监控 API¶
文档版本: 1.0.0
最后更新: 2025-08-19
Git 提交: latest
作者: Lincoln
JAiRouter 提供全面的监控 API,用于健康检查、指标收集和系统状态监控。
概述¶
监控 API 包括:
- 健康检查 - 服务和实例健康状态
- 指标 - 性能和使用统计
- 系统状态 - 整体系统健康和配置
所有监控端点都在 /actuator/*
路径下提供,为您的 JAiRouter 部署提供实时洞察。
健康检查端点¶
系统健康¶
获取整体系统健康状态:
响应:
{
"status": "UP",
"components": {
"diskSpace": {
"status": "UP",
"details": {
"total": 499963174912,
"free": 91943821312,
"threshold": 10485760,
"exists": true
}
},
"ping": {
"status": "UP"
},
"modelRouter": {
"status": "UP",
"details": {
"activeInstances": 5,
"totalInstances": 8,
"circuitBreakerStatus": "CLOSED"
}
}
}
}
详细健康信息¶
获取包括所有组件的详细健康信息:
响应:
{
"status": "UP",
"components": {
"diskSpace": {
"status": "UP",
"details": {
"total": 499963174912,
"free": 91943821312,
"threshold": 10485760,
"exists": true
}
},
"modelRouter": {
"status": "UP",
"details": {
"services": {
"chat": {
"totalInstances": 3,
"healthyInstances": 2,
"instances": [
{
"id": "ollama-1",
"url": "http://localhost:11434",
"status": "UP",
"lastCheck": "2025-08-19T10:30:00Z",
"responseTime": 45
},
{
"id": "ollama-2",
"url": "http://localhost:11435",
"status": "UP",
"lastCheck": "2025-08-19T10:30:00Z",
"responseTime": 52
},
{
"id": "ollama-3",
"url": "http://localhost:11436",
"status": "DOWN",
"lastCheck": "2025-08-19T10:29:45Z",
"error": "连接超时"
}
]
},
"embedding": {
"totalInstances": 2,
"healthyInstances": 2,
"instances": [
{
"id": "xinference-1",
"url": "http://localhost:9997",
"status": "UP",
"lastCheck": "2025-08-19T10:30:00Z",
"responseTime": 38
},
{
"id": "xinference-2",
"url": "http://localhost:9998",
"status": "UP",
"lastCheck": "2025-08-19T10:30:00Z",
"responseTime": 41
}
]
}
}
}
}
}
}
指标端点¶
应用指标¶
获取 Prometheus 格式的指标:
响应:
# HELP jvm_memory_used_bytes 已使用内存量
# TYPE jvm_memory_used_bytes gauge
jvm_memory_used_bytes{area="heap",id="PS Eden Space",} 2.38026752E8
jvm_memory_used_bytes{area="heap",id="PS Survivor Space",} 1048576.0
jvm_memory_used_bytes{area="heap",id="PS Old Gen",} 4.2991616E7
# HELP model_router_requests_total 请求总数
# TYPE model_router_requests_total counter
model_router_requests_total{service="chat",instance="ollama-1",status="success",} 1247.0
model_router_requests_total{service="chat",instance="ollama-1",status="error",} 23.0
model_router_requests_total{service="chat",instance="ollama-2",status="success",} 1156.0
model_router_requests_total{service="chat",instance="ollama-2",status="error",} 18.0
# HELP model_router_request_duration_seconds 请求持续时间(秒)

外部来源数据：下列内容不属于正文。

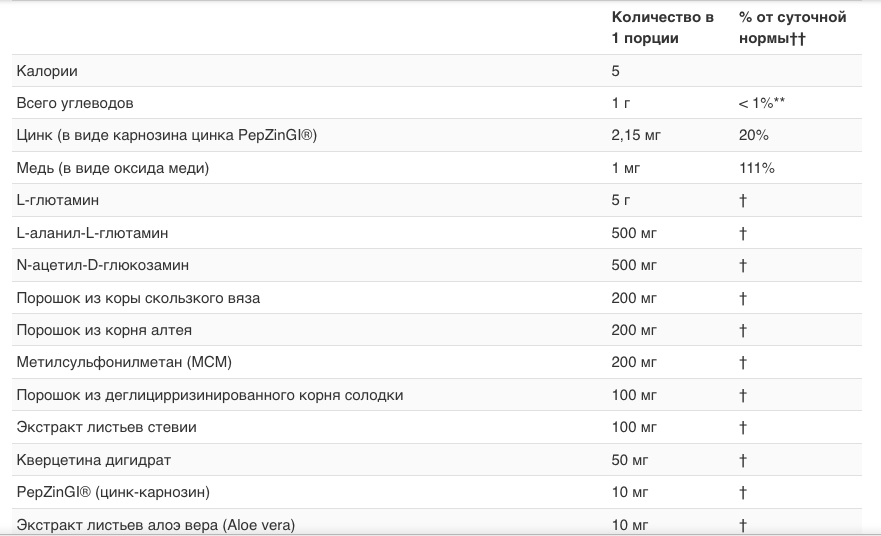Select the Aloe vera leaf extract row
The height and width of the screenshot is (536, 881).
pyautogui.click(x=156, y=525)
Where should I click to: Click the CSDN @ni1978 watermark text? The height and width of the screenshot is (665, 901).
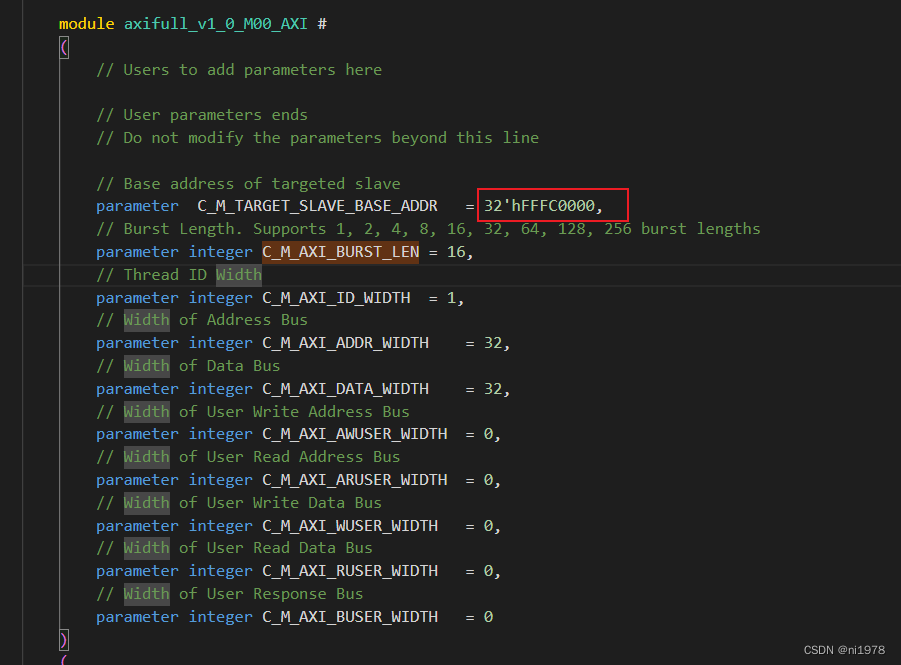844,649
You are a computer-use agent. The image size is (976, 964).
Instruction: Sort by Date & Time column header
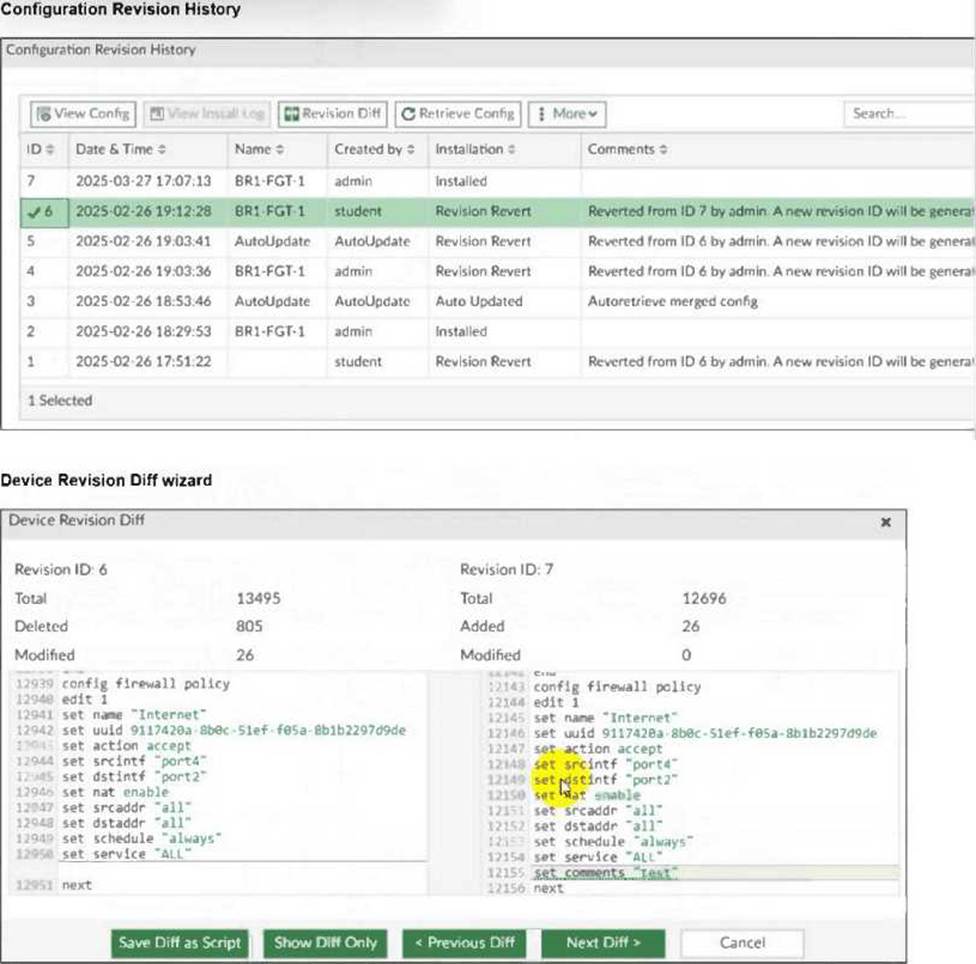click(119, 149)
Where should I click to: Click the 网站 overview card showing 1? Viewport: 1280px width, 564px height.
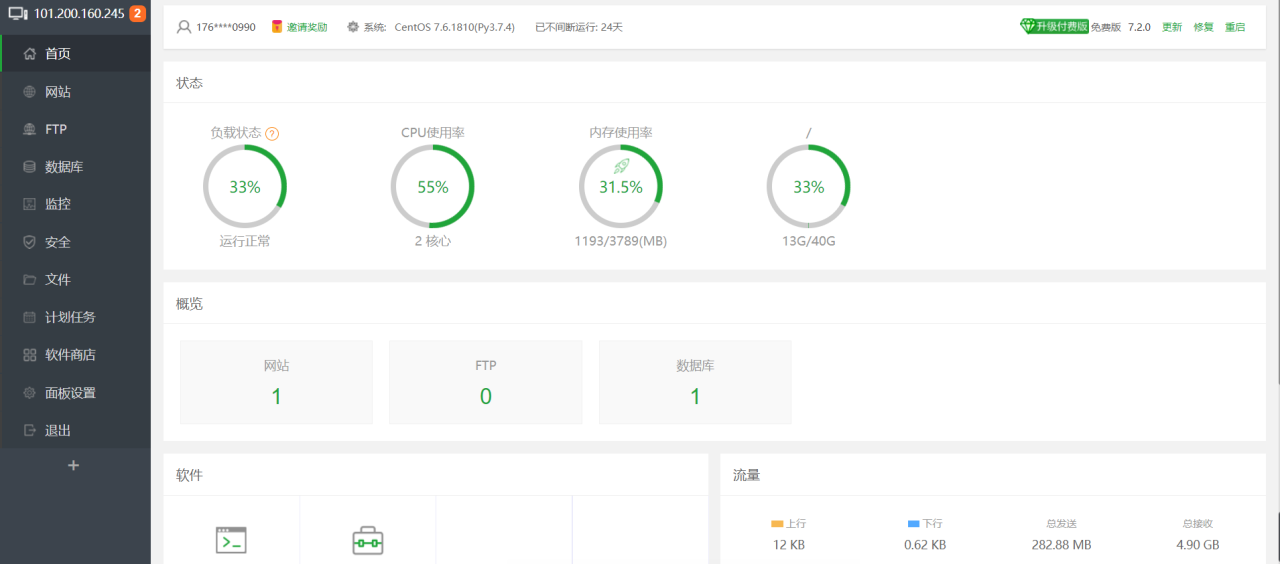(x=276, y=382)
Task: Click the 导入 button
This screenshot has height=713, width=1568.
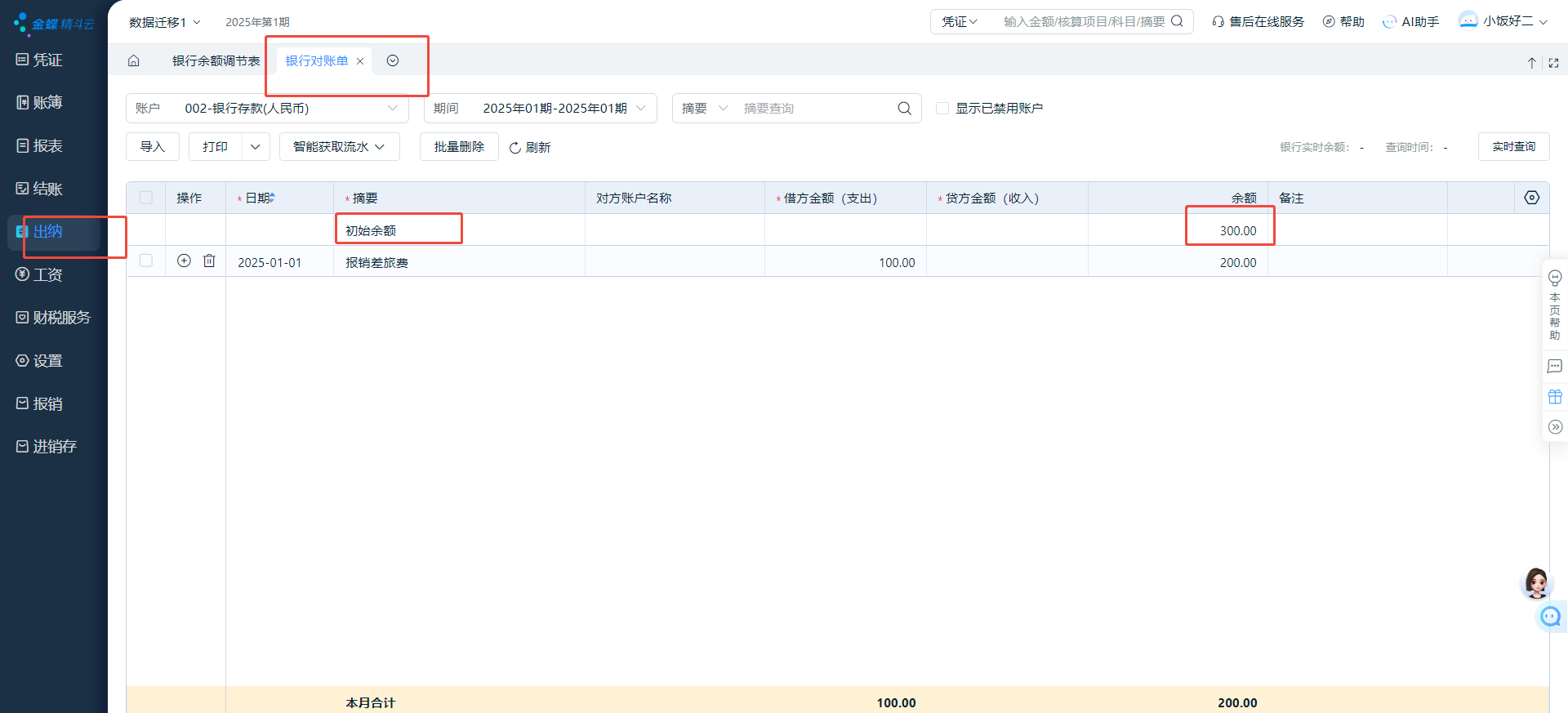Action: [153, 147]
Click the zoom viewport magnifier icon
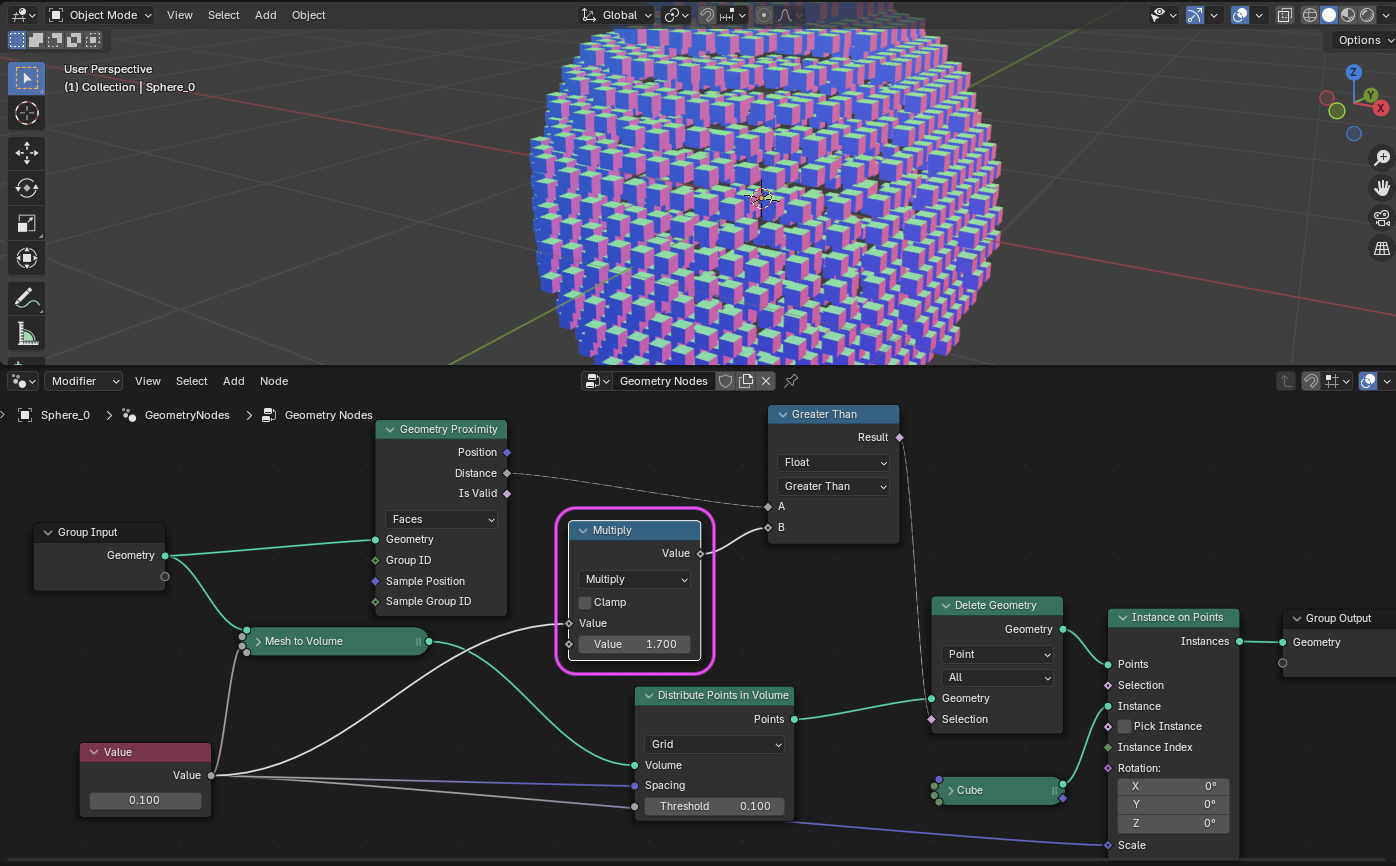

# TYPE model_router_request_duration_seconds histogram
model_router_request_duration_seconds_bucket{service="chat",instance="ollama-1",le="0.1",} 234.0
model_router_request_duration_seconds_bucket{service="chat",instance="ollama-1",le="0.5",} 892.0
model_router_request_duration_seconds_bucket{service="chat",instance="ollama-1",le="1.0",} 1156.0
model_router_request_duration_seconds_bucket{service="chat",instance="ollama-1",le="+Inf",} 1270.0
# HELP model_router_circuit_breaker_state 熔断器状态 (0=关闭, 1=打开, 2=半开)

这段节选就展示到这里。